Star Wars: The Old Republic Community Q&A

This week’s community Q&A on the official Star Wars: The Old Republic website addresses questions about the team’s design process, how loot is determined, when we’ll see the addition of more character slots, and more. Why do I look at this first answer and think “microtransaction”?

Fireblazer: Any chance we will be able to get extra character slots for a server in the future. Maybe as part of the legacy system?

Daniel Erickson (Lead Game Designer): There will definitely be more slots appearing in the near future. Stay tuned for details.

HeavensAgent: In general how are random loot tables defined, and when an item is awarded how is the loot table it originates from determined? Are they based on planet? Item level? Item quality?

David Hunt: We have a hierarchy of different loot tables for different purposes and functions. Loot falls into three broad categories:

1. Random Loot. When you kill something in the world or open a generic lockbox, loot usually comes from here.

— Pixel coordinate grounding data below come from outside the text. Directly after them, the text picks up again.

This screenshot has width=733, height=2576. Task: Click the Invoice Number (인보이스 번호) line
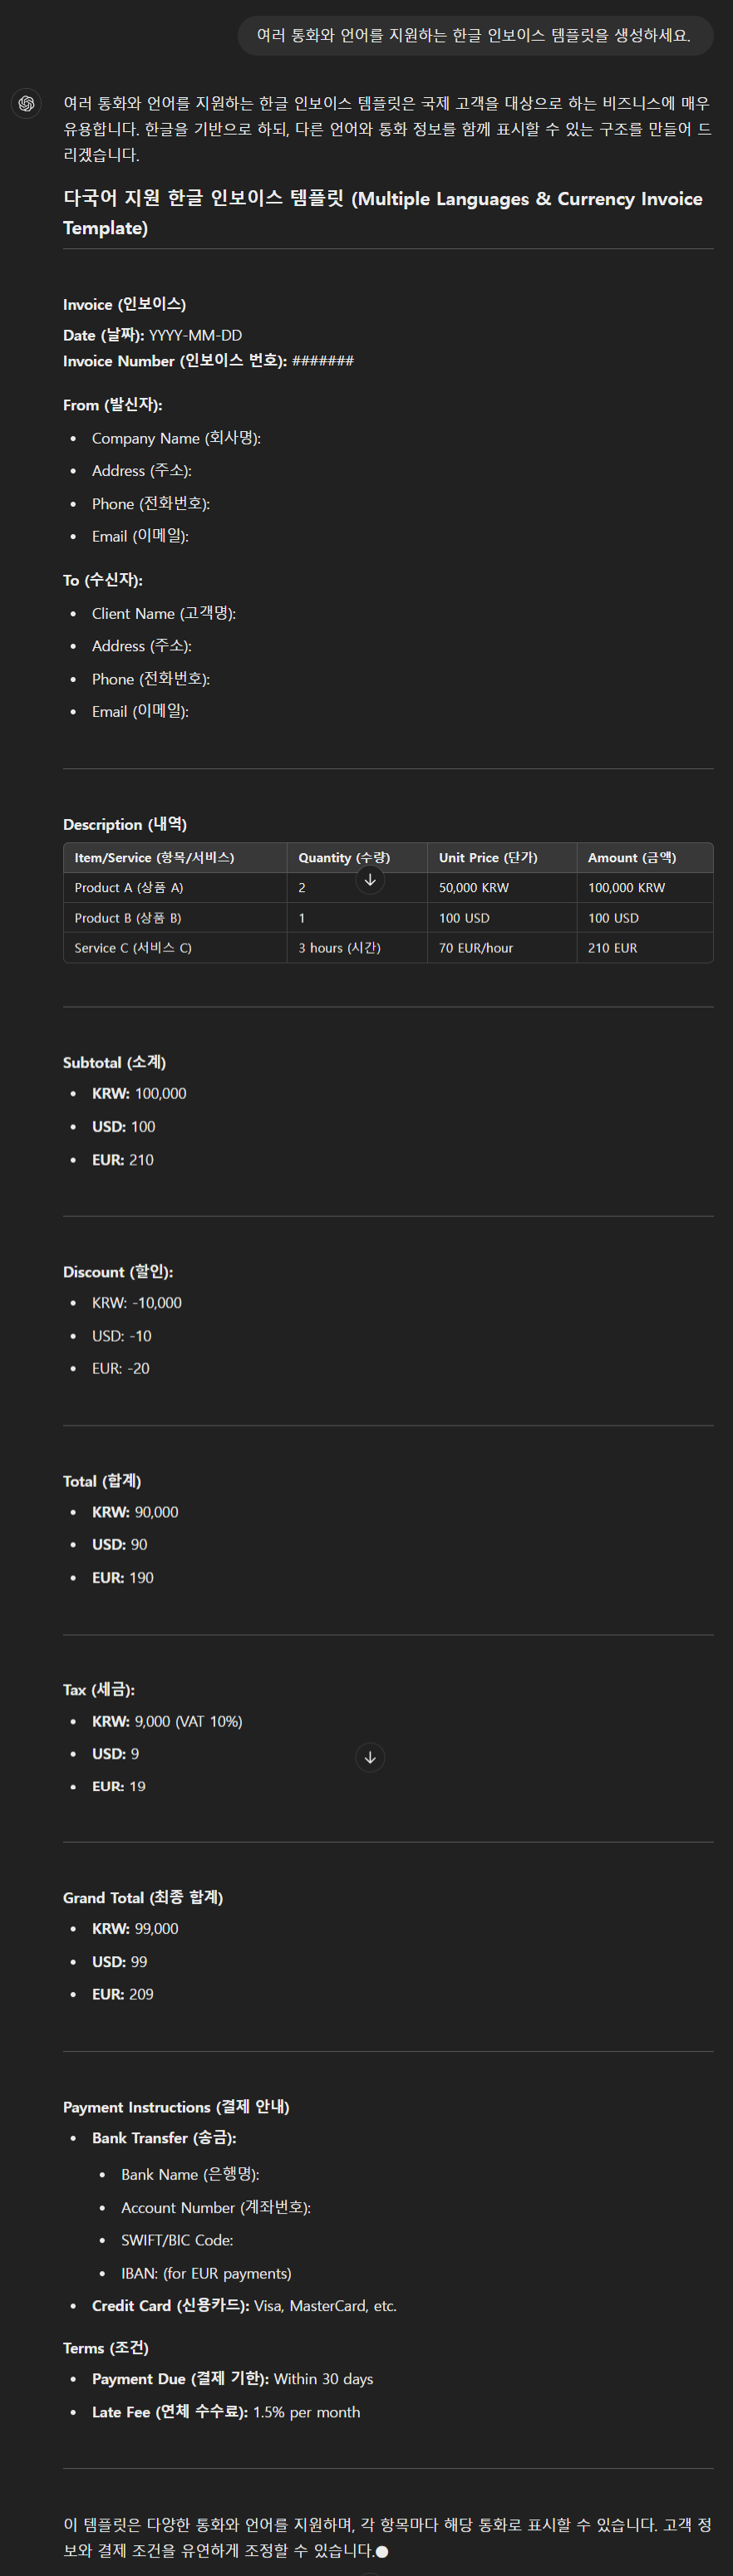tap(208, 361)
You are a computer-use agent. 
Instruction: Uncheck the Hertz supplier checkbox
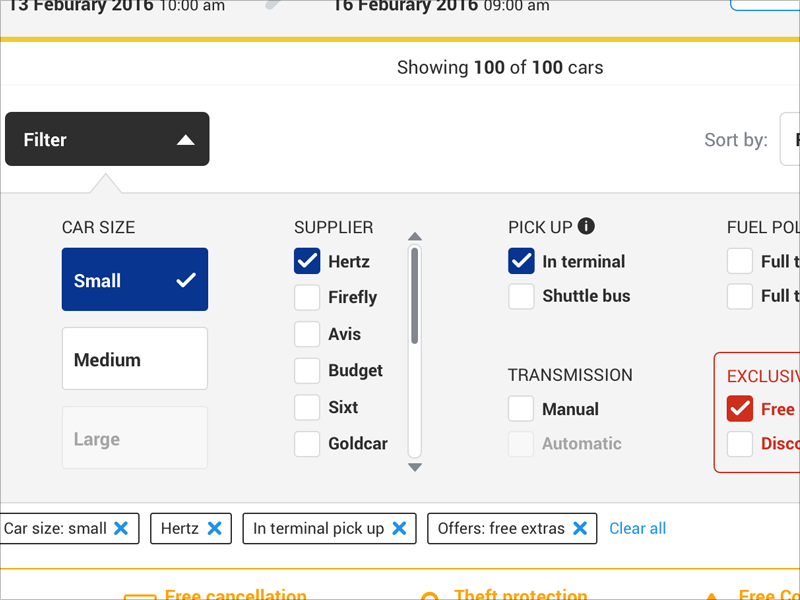pyautogui.click(x=307, y=261)
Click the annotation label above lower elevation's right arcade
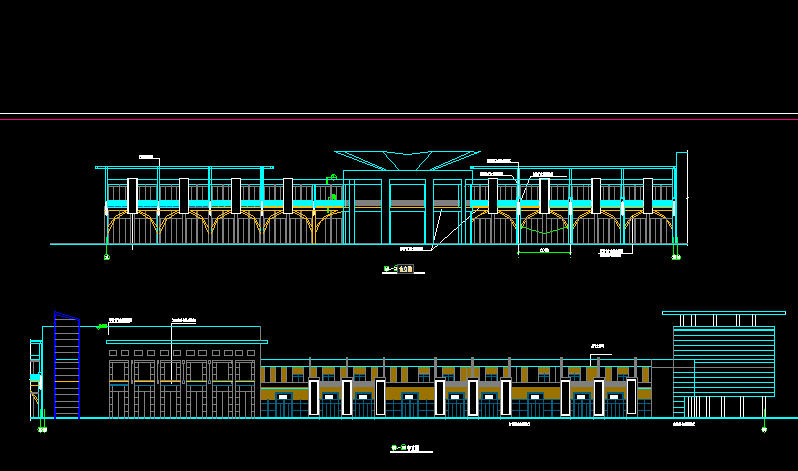 [x=599, y=347]
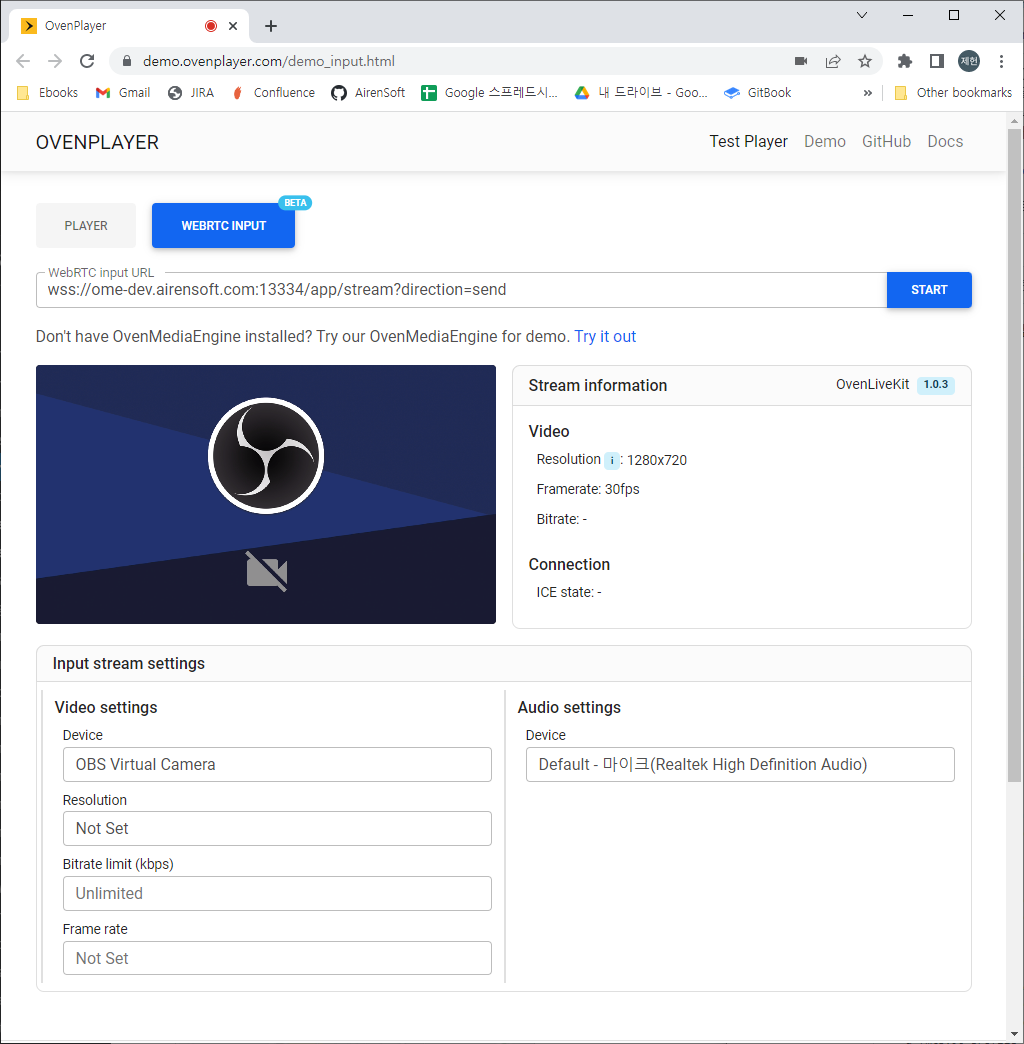The image size is (1024, 1044).
Task: Open the Frame rate dropdown
Action: click(277, 957)
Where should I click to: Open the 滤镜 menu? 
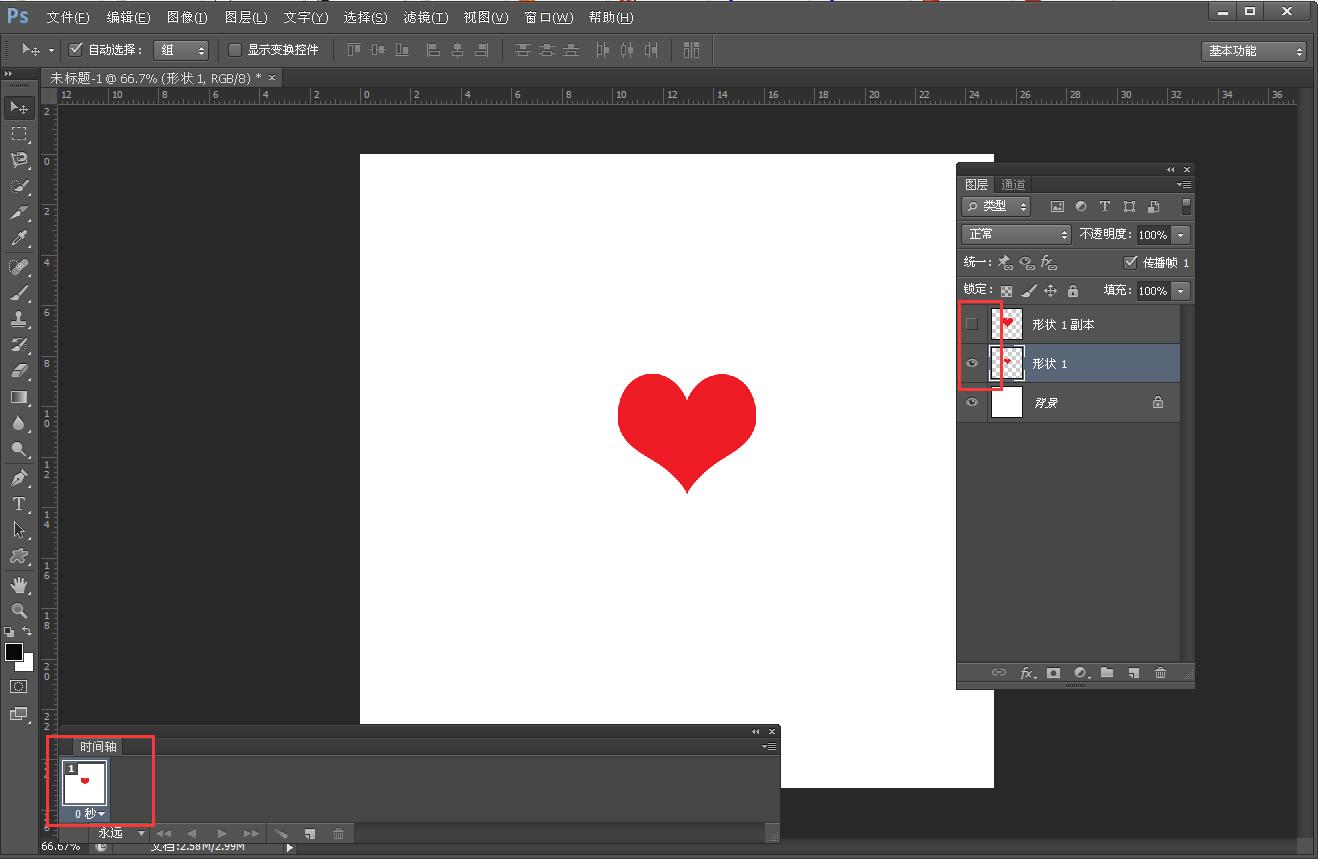point(425,17)
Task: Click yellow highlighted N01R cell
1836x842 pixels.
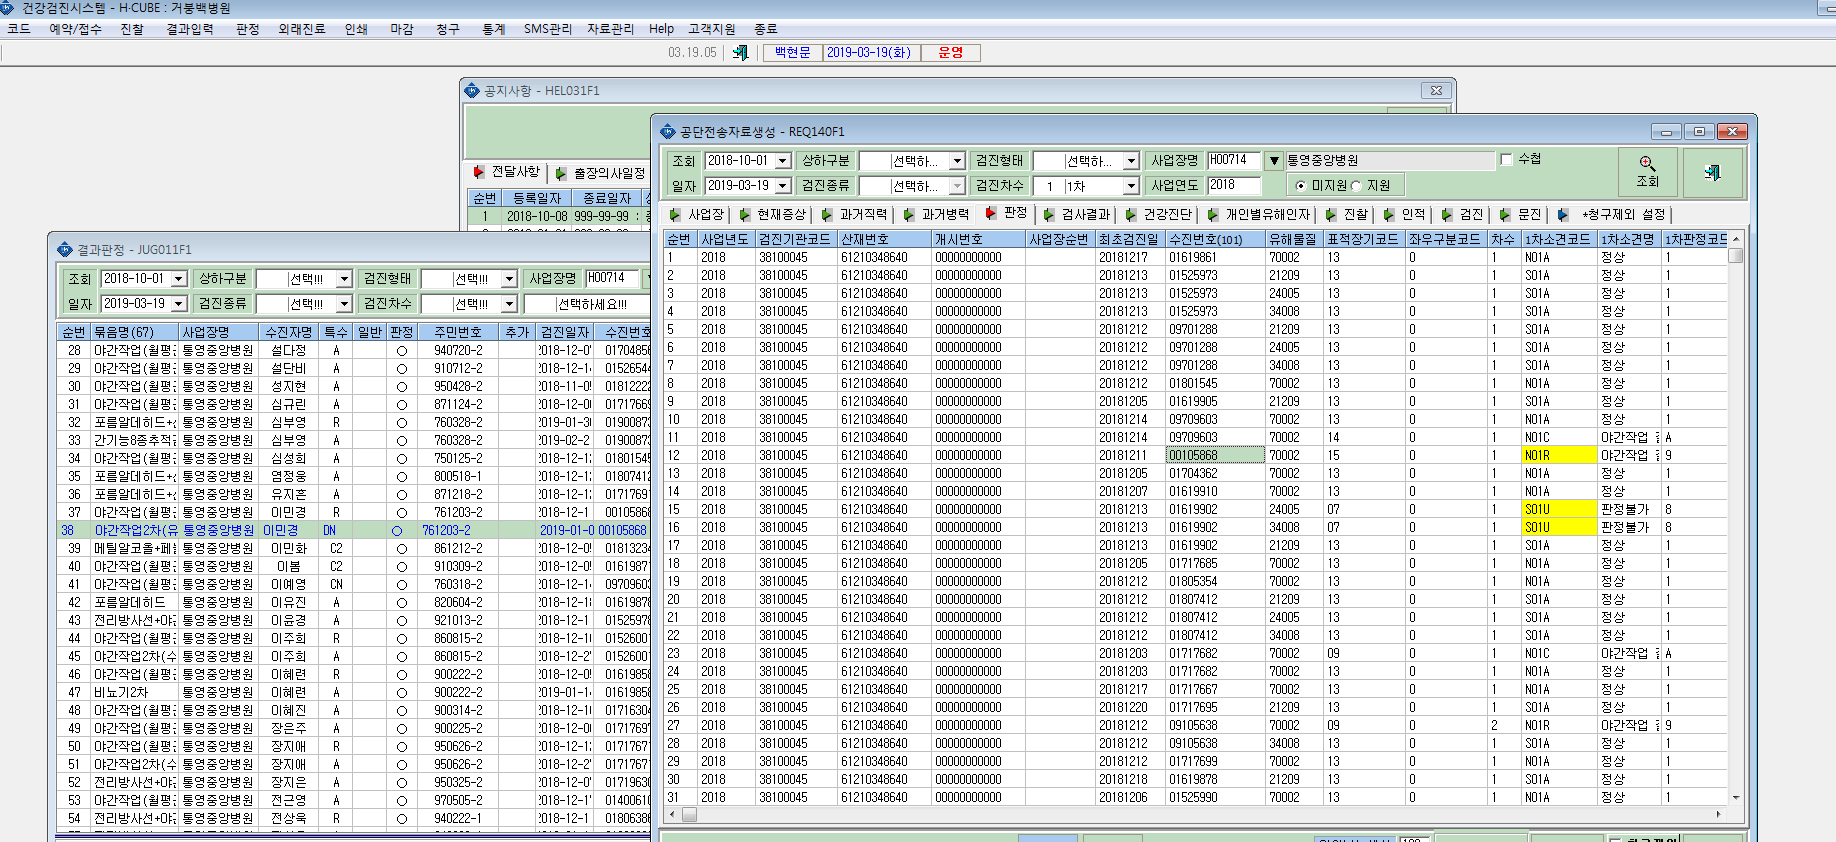Action: 1558,455
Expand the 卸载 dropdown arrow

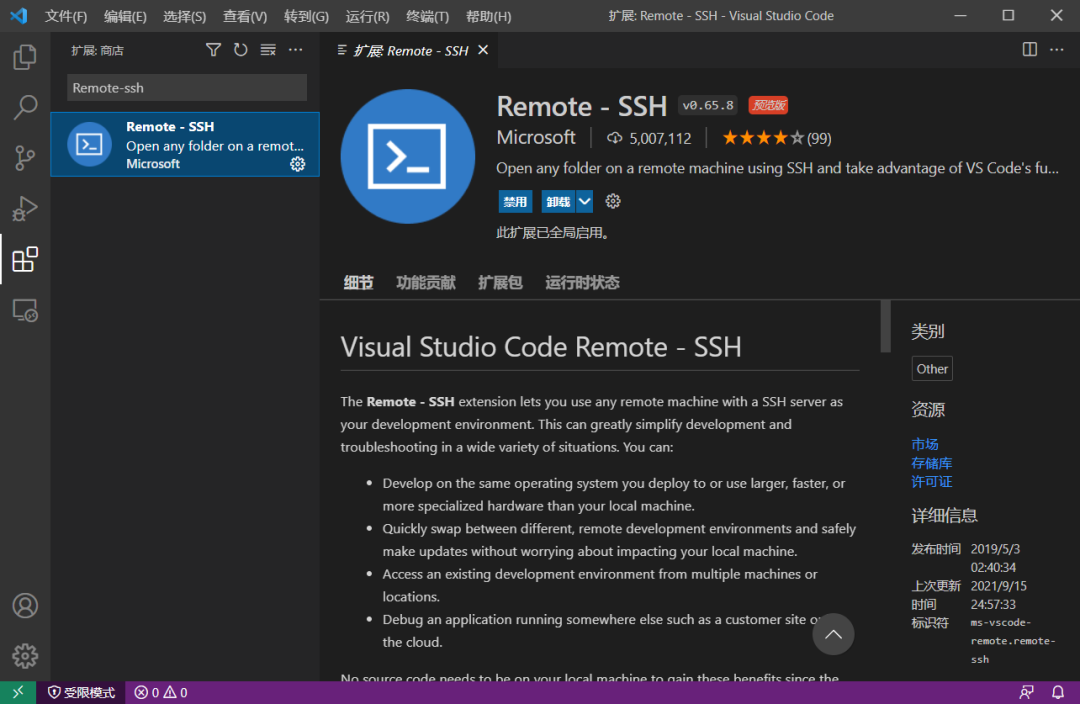(585, 201)
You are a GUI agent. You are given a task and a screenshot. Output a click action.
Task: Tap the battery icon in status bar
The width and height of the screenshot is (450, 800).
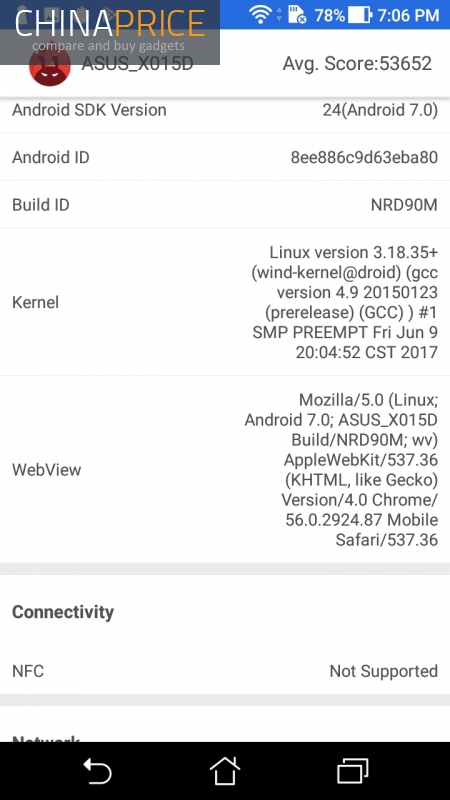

We have a series of four random loot tables representing difficulty rarities.

The first table is where you see all the grey (junk) loot. We have a large list of items, and then each item requires a specific tag. When we give a loot package to a creature, it has properties for what kinds of tags that creature owns. For example, there’s a boss tag, a military tag, republic/imperial tags, a medic tag, a scaled tag, etc. The composition of those tags determine what the creature can drop.

The second through fourth tables are increasing rarity calls. Those rarities roughly translate to quality, but not precisely. For example, the uncommon table is where most of the Premium (green) stuff in the game drops. However, there’s also a bunch of Prototype (blue) items -primarily mods. Those Prototype items almost all require the Boss tag to be present. This means that instead of dropping a static Premium item, a boss has a chance to drop a Prototype mod instead when they call to the table. That chance doesn’t apply to regular mobs because they don’t have the Boss tag.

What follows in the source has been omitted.